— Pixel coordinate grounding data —
──────────

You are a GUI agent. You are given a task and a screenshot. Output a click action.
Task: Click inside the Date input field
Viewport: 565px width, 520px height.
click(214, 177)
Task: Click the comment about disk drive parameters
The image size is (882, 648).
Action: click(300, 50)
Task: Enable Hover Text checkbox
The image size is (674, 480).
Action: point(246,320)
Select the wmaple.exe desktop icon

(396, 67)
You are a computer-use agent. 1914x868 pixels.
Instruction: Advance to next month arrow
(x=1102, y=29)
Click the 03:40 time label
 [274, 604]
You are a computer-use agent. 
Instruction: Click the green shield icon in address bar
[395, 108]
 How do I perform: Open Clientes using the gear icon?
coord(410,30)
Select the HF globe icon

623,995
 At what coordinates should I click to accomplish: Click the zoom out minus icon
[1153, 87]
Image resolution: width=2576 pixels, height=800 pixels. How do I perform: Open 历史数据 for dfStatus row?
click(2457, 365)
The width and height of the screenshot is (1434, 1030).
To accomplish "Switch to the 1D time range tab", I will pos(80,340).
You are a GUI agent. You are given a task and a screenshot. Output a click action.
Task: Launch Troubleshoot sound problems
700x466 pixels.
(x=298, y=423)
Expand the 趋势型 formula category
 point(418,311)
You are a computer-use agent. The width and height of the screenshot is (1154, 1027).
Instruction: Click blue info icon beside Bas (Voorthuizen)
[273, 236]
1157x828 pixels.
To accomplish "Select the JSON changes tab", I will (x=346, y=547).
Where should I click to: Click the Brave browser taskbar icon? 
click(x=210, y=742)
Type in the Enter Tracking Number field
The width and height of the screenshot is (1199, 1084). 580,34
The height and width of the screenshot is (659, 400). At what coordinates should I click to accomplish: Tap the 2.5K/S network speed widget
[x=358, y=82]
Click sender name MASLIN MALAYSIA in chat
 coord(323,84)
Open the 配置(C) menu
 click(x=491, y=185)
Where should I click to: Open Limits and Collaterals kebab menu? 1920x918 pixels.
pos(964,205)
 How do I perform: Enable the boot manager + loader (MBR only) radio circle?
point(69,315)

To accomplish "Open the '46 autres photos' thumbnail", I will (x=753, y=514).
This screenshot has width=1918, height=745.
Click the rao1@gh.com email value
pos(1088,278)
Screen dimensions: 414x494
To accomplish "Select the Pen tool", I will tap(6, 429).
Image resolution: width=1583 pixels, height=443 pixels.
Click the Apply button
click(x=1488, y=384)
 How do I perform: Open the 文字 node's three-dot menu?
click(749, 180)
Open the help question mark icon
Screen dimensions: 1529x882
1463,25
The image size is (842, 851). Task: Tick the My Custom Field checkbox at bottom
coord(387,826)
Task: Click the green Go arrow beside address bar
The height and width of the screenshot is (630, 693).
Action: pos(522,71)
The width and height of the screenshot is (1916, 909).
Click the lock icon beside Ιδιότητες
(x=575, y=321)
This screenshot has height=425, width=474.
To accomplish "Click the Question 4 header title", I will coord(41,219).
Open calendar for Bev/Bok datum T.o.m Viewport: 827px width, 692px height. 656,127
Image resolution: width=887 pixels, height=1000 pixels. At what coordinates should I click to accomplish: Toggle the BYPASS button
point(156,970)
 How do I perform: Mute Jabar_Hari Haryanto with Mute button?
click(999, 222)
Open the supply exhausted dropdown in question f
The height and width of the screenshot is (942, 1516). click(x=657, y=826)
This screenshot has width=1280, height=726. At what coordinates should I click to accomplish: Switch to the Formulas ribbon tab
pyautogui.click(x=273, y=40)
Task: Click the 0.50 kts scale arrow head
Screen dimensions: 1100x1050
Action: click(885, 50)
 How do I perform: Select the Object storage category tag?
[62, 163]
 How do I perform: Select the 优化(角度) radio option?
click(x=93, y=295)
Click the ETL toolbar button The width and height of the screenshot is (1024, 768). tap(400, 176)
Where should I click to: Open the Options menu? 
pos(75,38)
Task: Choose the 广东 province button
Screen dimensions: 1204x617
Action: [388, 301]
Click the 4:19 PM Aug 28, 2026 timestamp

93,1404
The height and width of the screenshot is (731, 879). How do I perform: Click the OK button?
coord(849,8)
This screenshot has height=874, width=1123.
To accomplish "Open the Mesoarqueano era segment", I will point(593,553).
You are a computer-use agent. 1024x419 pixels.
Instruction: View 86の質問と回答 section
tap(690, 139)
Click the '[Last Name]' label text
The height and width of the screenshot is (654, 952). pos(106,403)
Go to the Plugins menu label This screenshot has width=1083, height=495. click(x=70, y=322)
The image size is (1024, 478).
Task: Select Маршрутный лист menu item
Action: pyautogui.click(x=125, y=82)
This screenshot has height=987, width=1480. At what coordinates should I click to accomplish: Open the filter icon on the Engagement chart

──────────

— Try it —
Reproduce the entries above in full and exactly.

— Task response —
You are a GUI agent. You are given a task and a screenshot. Output a click action.
Task: Click inside the Date input field
Viewport: 565px width, 520px height.
click(214, 177)
Task: Click the comment about disk drive parameters
The image size is (882, 648).
Action: click(300, 50)
Task: Enable Hover Text checkbox
The image size is (674, 480).
Action: point(246,320)
Select the wmaple.exe desktop icon

(396, 67)
You are a computer-use agent. 1914x868 pixels.
Instruction: Advance to next month arrow
(x=1102, y=29)
Click the 03:40 time label
 [274, 604]
You are a computer-use agent. 
Instruction: Click the green shield icon in address bar
[395, 108]
 How do I perform: Open Clientes using the gear icon?
coord(410,30)
Select the HF globe icon

623,995
 At what coordinates should I click to accomplish: Click the zoom out minus icon
[1153, 87]
Image resolution: width=2576 pixels, height=800 pixels. How do I perform: Open 历史数据 for dfStatus row?
click(2457, 365)
The width and height of the screenshot is (1434, 1030).
To accomplish "Switch to the 1D time range tab", I will pos(80,340).
You are a GUI agent. You are given a task and a screenshot. Output a click action.
Task: Launch Troubleshoot sound problems
700x466 pixels.
(x=298, y=423)
Expand the 趋势型 formula category
 point(418,311)
You are a computer-use agent. The width and height of the screenshot is (1154, 1027).
Instruction: Click blue info icon beside Bas (Voorthuizen)
[273, 236]
1157x828 pixels.
To accomplish "Select the JSON changes tab", I will (x=346, y=547).
Where should I click to: Click the Brave browser taskbar icon? 
click(x=210, y=742)
Type in the Enter Tracking Number field
The width and height of the screenshot is (1199, 1084). 580,34
The height and width of the screenshot is (659, 400). At what coordinates should I click to accomplish: Tap the 2.5K/S network speed widget
[x=358, y=82]
Click sender name MASLIN MALAYSIA in chat
 coord(323,84)
Open the 配置(C) menu
 click(x=491, y=185)
Where should I click to: Open Limits and Collaterals kebab menu? 1920x918 pixels.
pos(964,205)
 How do I perform: Enable the boot manager + loader (MBR only) radio circle?
point(69,315)

To accomplish "Open the '46 autres photos' thumbnail", I will (x=753, y=514).
This screenshot has width=1918, height=745.
Click the rao1@gh.com email value
pos(1088,278)
Screen dimensions: 414x494
To accomplish "Select the Pen tool", I will tap(6, 429).
Image resolution: width=1583 pixels, height=443 pixels.
Click the Apply button
click(x=1488, y=384)
 How do I perform: Open the 文字 node's three-dot menu?
click(749, 180)
Open the help question mark icon
Screen dimensions: 1529x882
1463,25
The image size is (842, 851). Task: Tick the My Custom Field checkbox at bottom
coord(387,826)
Task: Click the green Go arrow beside address bar
The height and width of the screenshot is (630, 693).
Action: pos(522,71)
The width and height of the screenshot is (1916, 909).
Click the lock icon beside Ιδιότητες
(x=575, y=321)
This screenshot has height=425, width=474.
To accomplish "Click the Question 4 header title", I will coord(41,219).
Open calendar for Bev/Bok datum T.o.m Viewport: 827px width, 692px height. 656,127
Image resolution: width=887 pixels, height=1000 pixels. At what coordinates should I click to accomplish: Toggle the BYPASS button
point(156,970)
 How do I perform: Mute Jabar_Hari Haryanto with Mute button?
click(999, 222)
Open the supply exhausted dropdown in question f
The height and width of the screenshot is (942, 1516). click(x=657, y=826)
This screenshot has width=1280, height=726. At what coordinates should I click to accomplish: Switch to the Formulas ribbon tab
pyautogui.click(x=273, y=40)
Task: Click the 0.50 kts scale arrow head
Screen dimensions: 1100x1050
Action: click(885, 50)
 How do I perform: Select the Object storage category tag?
[62, 163]
 How do I perform: Select the 优化(角度) radio option?
click(x=93, y=295)
Click the ETL toolbar button The width and height of the screenshot is (1024, 768). tap(400, 176)
Where should I click to: Open the Options menu? 
pos(75,38)
Task: Choose the 广东 province button
Screen dimensions: 1204x617
Action: [388, 301]
Click the 4:19 PM Aug 28, 2026 timestamp

93,1404
The height and width of the screenshot is (731, 879). How do I perform: Click the OK button?
coord(849,8)
This screenshot has height=874, width=1123.
To accomplish "Open the Mesoarqueano era segment", I will point(593,553).
You are a computer-use agent. 1024x419 pixels.
Instruction: View 86の質問と回答 section
tap(690, 139)
Click the '[Last Name]' label text
The height and width of the screenshot is (654, 952). pos(106,403)
Go to the Plugins menu label This screenshot has width=1083, height=495. click(x=70, y=322)
The image size is (1024, 478).
Task: Select Маршрутный лист menu item
Action: pyautogui.click(x=125, y=82)
This screenshot has height=987, width=1480. At what coordinates should I click to accomplish: Open the filter icon on the Engagement chart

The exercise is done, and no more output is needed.